Content theft is having a “catastrophic impact” on the region’s entertainment industries, according to Sophie Moloney, the chief legal officer of OSN.
In an interview with Arabian Business, Moloney said that, conservatively, $500 million in revenue is being lost each year in the Middle East and North Africa from video piracy and content theft, which she called “a very serious and existential threat.”
“The current impact extends beyond satellite infringement with the evolution of technology, as new forms of piracy are constantly being introduced, posing an ongoing threat to the industry’s creating industry and putting livelihoods and jobs at stake,” she added.
According to Moloney, while “considerable progress” has been made in combating piracy - which, in OSN’s case, included cooperating with local authorities across the GCC, Egypt and Jordan in hundreds of anti-piracy – “much more can be done especially in the area of website block as the threat moves online”.
The impact of enforcement efforts, however, is “difficult to measure because of the impact of the crime.

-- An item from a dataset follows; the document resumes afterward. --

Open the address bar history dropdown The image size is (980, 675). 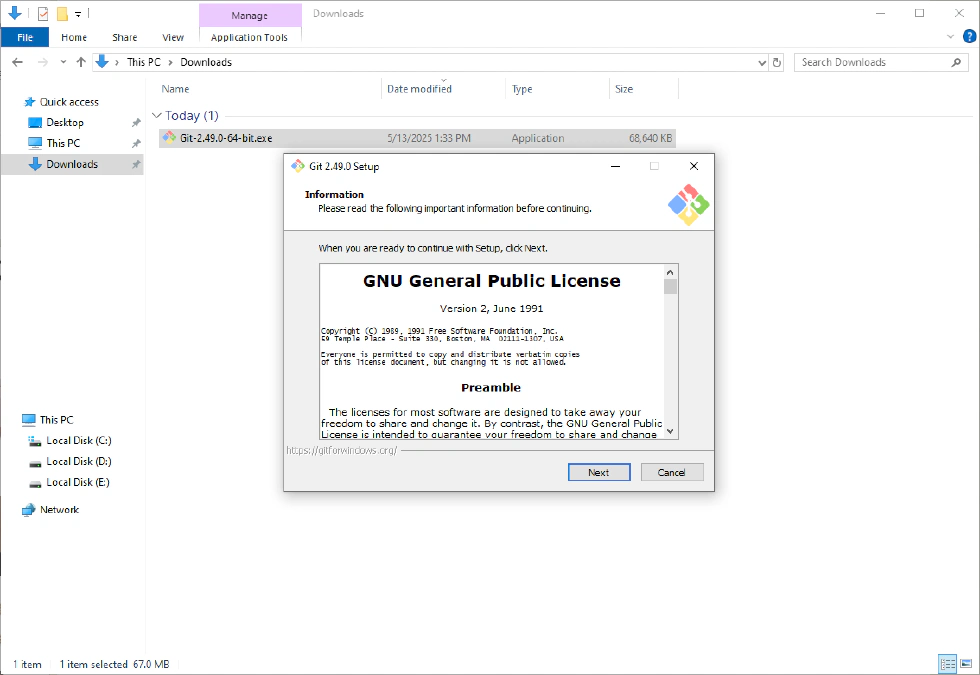pos(762,62)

“Although [it is] difficult to predict whether piracy will still be a major issue in years to come, we must remain steadfast in tackling this widespread problem,” she said. “There will always be people who want to steal content but moving forward as a network and industry, in this golden age of content, it's more important than ever that we remain vigilant about copyright protection, if we are to truly allow the creative community to flourish.”

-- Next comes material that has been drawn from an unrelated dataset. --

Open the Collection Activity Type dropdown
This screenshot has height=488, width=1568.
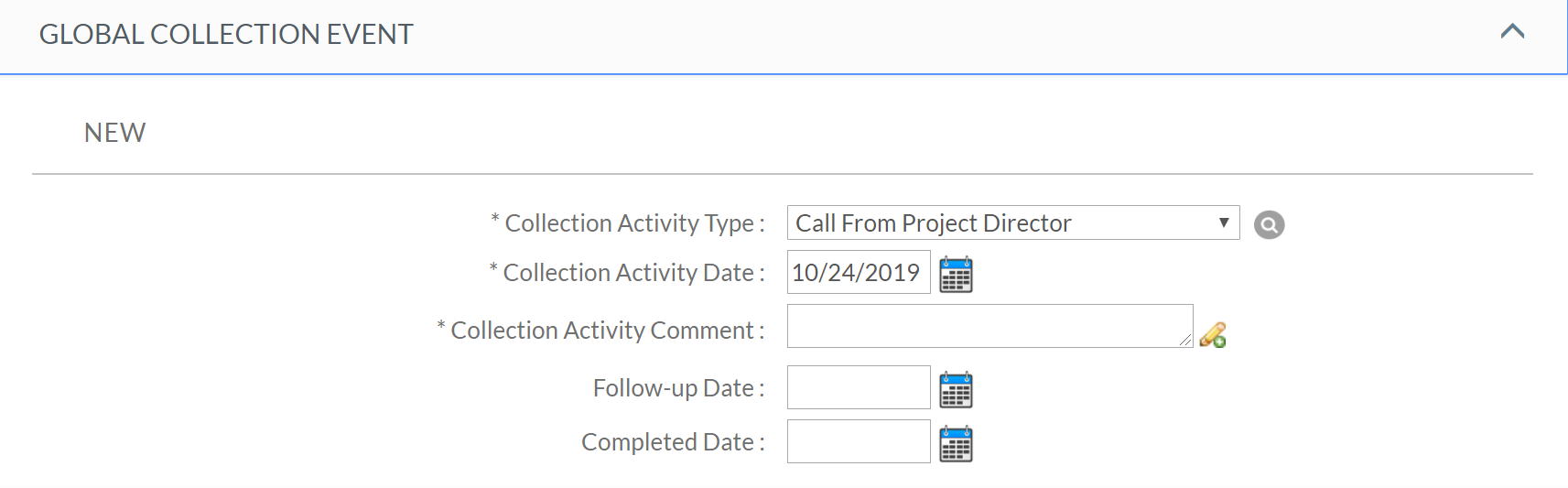point(1012,223)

To combat the threat, Moloney noted that OSN has outlined a number of enforcement security initiatives for 2018, including the use of technology to conduct cyber investigations, leveraging forensic investigations and tools to track down OSN pirated content, and taking down illegal links.
“We believe our collective efforts with regional authorities are paying off, as we begin to see significant progress in the fight against piracy,” she noted. “For example, in a first for the region, a Dubai court recently convicted an illegal internet TV provider.”
“Our message to businesses and government authorities is clear,” she added. “Let’s work together to shore up security and talk to our stakeholders, influencers and audiences about changing attitudes and making progress.”